De rechtbank overweegt dat het feit dat eiser door de weigering van verweerder een VOG af te geven zijn werk als jongerenwerker niet (meer) kan uitoefenen, niet als bijzondere omstandigheid kan worden aangemerkt. Dit is immers inherent aan de weigering van de afgifte van de VOG. Dat bij eisers beoogde werkgever niet gesproken kan worden van een één op één relatie maakt niet - zoals verweerder terecht heeft gesteld - dat eiser een dergelijke situatie niet zou kunnen creëren, zodat daarmee nog steeds sprake is van het risico voor de samenleving.
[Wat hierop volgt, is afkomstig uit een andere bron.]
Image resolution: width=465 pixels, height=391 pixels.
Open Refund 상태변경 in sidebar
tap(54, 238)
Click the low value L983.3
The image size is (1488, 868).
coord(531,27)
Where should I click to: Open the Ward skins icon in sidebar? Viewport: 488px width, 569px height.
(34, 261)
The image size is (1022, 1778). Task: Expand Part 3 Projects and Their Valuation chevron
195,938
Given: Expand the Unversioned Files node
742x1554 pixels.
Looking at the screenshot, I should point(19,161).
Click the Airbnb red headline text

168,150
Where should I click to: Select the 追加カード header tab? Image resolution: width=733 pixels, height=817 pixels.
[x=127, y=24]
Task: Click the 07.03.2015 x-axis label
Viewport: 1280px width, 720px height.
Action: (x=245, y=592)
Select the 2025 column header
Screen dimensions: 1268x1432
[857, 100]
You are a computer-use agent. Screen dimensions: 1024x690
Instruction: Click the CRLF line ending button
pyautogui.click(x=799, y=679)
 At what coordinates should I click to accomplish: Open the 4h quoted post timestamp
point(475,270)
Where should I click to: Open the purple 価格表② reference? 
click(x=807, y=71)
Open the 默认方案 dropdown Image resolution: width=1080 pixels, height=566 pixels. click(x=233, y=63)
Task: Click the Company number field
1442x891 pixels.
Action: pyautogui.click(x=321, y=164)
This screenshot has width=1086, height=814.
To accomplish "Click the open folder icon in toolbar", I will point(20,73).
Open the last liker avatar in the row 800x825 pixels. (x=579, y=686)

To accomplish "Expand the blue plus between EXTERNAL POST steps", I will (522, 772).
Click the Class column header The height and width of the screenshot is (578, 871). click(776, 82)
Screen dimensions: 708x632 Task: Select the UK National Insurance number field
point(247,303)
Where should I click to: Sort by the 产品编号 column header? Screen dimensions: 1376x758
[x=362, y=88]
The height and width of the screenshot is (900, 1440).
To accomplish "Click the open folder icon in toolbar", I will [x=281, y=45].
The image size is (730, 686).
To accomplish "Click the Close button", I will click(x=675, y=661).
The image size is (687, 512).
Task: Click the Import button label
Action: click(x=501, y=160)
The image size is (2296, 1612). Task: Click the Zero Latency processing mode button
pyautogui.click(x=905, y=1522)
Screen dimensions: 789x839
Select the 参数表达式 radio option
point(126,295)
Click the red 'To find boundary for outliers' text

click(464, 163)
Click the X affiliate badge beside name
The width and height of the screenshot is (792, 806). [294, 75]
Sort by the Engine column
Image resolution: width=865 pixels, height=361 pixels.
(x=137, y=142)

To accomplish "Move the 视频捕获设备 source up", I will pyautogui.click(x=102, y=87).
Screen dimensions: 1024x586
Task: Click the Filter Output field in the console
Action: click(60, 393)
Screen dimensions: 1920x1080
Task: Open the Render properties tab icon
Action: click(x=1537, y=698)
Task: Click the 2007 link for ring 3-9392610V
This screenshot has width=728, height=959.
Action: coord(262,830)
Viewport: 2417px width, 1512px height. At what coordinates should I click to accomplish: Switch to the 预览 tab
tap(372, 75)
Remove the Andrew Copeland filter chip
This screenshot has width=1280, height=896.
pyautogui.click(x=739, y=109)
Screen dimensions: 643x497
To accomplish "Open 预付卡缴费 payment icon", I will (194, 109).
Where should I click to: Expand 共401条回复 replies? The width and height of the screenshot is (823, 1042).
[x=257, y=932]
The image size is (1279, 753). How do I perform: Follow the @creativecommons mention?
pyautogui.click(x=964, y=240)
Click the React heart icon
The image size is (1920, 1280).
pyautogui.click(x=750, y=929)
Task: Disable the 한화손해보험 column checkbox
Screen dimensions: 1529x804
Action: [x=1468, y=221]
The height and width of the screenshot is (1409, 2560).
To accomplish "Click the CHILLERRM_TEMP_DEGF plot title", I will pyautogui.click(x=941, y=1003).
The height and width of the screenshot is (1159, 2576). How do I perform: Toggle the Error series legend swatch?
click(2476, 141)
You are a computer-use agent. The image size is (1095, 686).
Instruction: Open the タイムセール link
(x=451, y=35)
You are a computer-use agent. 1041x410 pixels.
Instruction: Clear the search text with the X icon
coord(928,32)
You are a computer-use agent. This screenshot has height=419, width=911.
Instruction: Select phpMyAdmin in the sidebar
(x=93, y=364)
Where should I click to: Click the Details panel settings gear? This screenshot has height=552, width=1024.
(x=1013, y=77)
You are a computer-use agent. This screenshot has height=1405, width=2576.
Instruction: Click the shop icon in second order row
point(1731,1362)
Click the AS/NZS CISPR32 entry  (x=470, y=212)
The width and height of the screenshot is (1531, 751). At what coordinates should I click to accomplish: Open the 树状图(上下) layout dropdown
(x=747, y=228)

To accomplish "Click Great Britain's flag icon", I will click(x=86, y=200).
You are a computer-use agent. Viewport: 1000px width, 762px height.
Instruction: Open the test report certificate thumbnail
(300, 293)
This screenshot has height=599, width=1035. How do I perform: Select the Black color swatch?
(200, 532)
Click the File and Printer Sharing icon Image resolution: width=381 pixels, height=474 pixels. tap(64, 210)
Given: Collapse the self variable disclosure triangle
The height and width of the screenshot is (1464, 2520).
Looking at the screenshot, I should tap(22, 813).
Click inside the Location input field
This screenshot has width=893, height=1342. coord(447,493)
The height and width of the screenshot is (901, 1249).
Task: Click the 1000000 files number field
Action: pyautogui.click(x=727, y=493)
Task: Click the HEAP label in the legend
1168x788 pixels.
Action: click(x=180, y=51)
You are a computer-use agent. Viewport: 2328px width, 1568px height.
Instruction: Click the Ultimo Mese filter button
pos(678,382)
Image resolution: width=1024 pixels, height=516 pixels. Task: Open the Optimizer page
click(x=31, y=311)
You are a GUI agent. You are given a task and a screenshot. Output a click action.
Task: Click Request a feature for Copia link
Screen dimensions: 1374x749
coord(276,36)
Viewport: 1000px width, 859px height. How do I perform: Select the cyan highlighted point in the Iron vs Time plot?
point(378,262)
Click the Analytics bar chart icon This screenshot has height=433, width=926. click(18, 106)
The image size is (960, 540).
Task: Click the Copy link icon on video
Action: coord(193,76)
Ook de grond van eiser dat het belang van de samenleving niet gediend wordt als aan eiser geen VOG wordt afgegeven, kan niet slagen. Eiser wordt door het niet afgeven van een VOG niet ten principale de toegang tot de arbeidsmarkt ontzegd. Eiser kan andere beroepen uitoefenen, functies met een ander screeningsprofiel waarvoor hem een VOG niet zal worden geweigerd of functies waarvoor afgifte van een VOG niet wordt gevraagd. Bovendien zou eiser na verloop van tijd wel voor een VOG voor de functie die hij ambieert in aanmerking kunnen komen.
6 Gelet op het voorgaande is de rechtbank van oordeel dat verweerder zich in redelijkheid op het standpunt heeft kunnen stellen dat het risico voor de samenleving zwaarder weegt dan het belang van eiser bij de afgifte van een VOG en dat het subjectieve criterium dus geen aanleiding geeft om tot afgifte van een VOG over te gaan.
7 Het beroep is ongegrond
8 Voor een proceskostenveroordeling bestaat geen aanleiding.

Beslissing

De rechtbank verklaart het beroep ongegrond.
Deze uitspraak is gedaan door mr. E.S.G. Jongeneel, rechter, in aanwezigheid van
mr. A. Badermann, griffier. De beslissing is in het openbaar uitgesproken op 12 oktober 2020.
griffier rechter
Afschrift verzonden aan partijen op:

Rechtsmiddel

Tegen deze uitspraak kan binnen zes weken na de dag van verzending daarvan hoger beroep worden ingesteld bij de Afdeling bestuursrechtspraak van de Raad van State. Als hoger beroep is ingesteld, kan bij de voorzieningenrechter van de hoger beroepsrechter worden verzocht om het treffen van een voorlopige voorziening of om het opheffen of wijzigen van een bij deze uitspraak getroffen voorlopige voorziening.